We hope that the findings of this important report will contribute to the debate on readjusting the funding and governance architecture of STI for a step change in our efforts to reach the SDGs and leave no one behind."
The authors of the are urging science, technology and innovation to be made more democratic, and more closely aimed at achieving sustainability. This includes an increase in evidence and tools, such as those provided in the new STRINGS report, to enable more active debate and exploration of alternative and inclusive science, technology and innovation strategies.
In brief, the report calls for:
- Increasing funding for SDG-related research and innovation, particularly in lower income countries, on underlying social issues, social policy and grassroot innovations, and research relevant to a region or context.
- Promoting a rich diversity of science, technology and innovation pathways to address specific SDG challenges, including social and organisational innovation.
- Designing accountable initiatives that strengthen science, technology and innovation governance and support open and inclusive processes of deliberation and prioritisation.
- Empowering stakeholders to form different interpretations of what counts as SDG-related science, technology and innovation.
Other recommendations from the report also include:
- Funding more research that explicitly investigates tensions and synergies between different aspects of sustainability, including providing greater support for interdisciplinary and transdisciplinary research.
- Including LIC researchers and stakeholders in the advisory and management committees of funders, to ensure their views are considered in planning, defining and evaluating research agendas.
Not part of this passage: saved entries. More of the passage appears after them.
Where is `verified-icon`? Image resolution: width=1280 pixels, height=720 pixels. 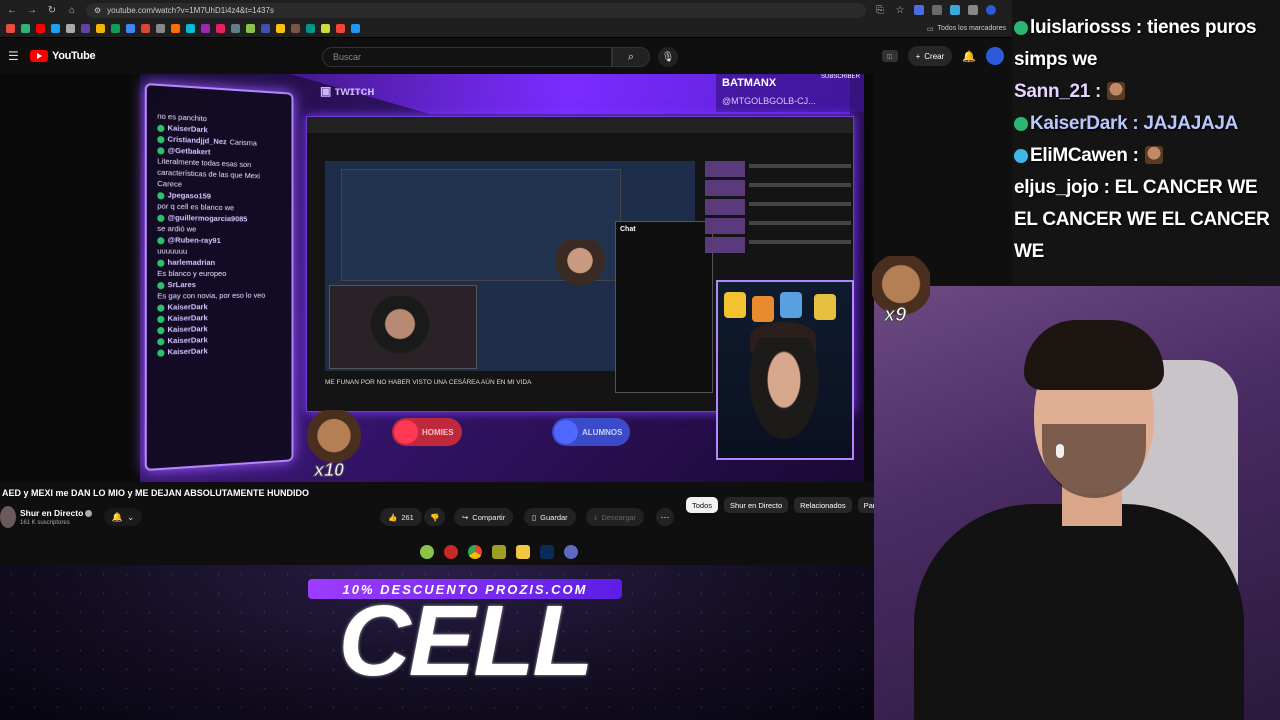 verified-icon is located at coordinates (88, 514).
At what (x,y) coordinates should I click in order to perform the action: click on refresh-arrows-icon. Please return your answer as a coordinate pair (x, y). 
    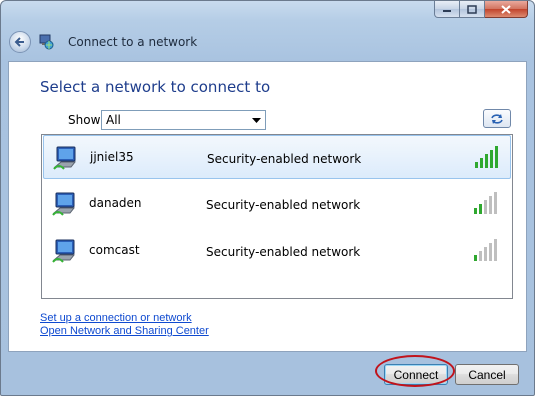
    Looking at the image, I should click on (497, 118).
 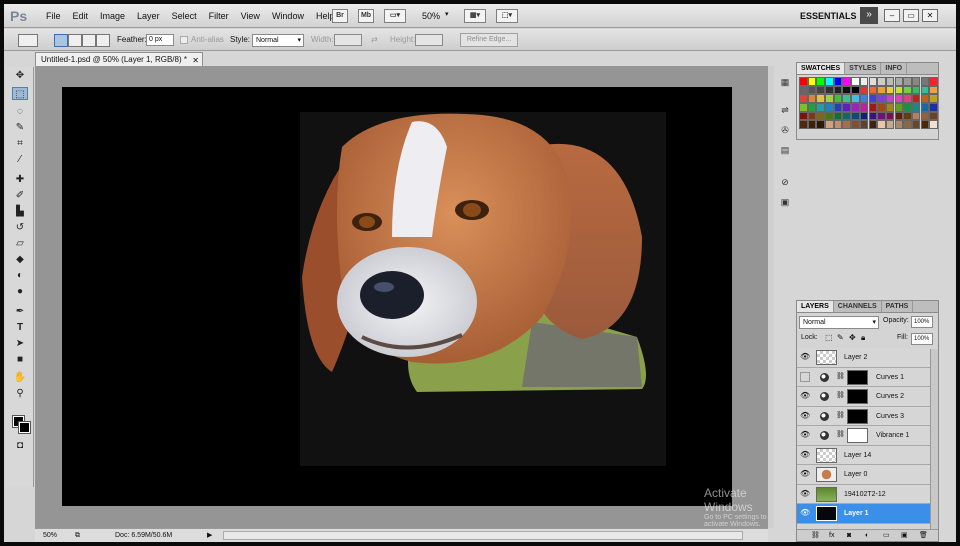 I want to click on layer-name: 194102T2-12, so click(x=865, y=494).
- Ensuring that decisions about which science, technology and innovation pathways to prioritize involve stakeholders affected by those decisions.
- Setting up a global platform observatory to conduct regular surveys of global research and development, its diversity, inclusion, scale, locations, purposes and impacts; bringing together constellations of funders; and creating global funding pools.
The STRINGS project was funded by UK Research and Innovation (UKRI).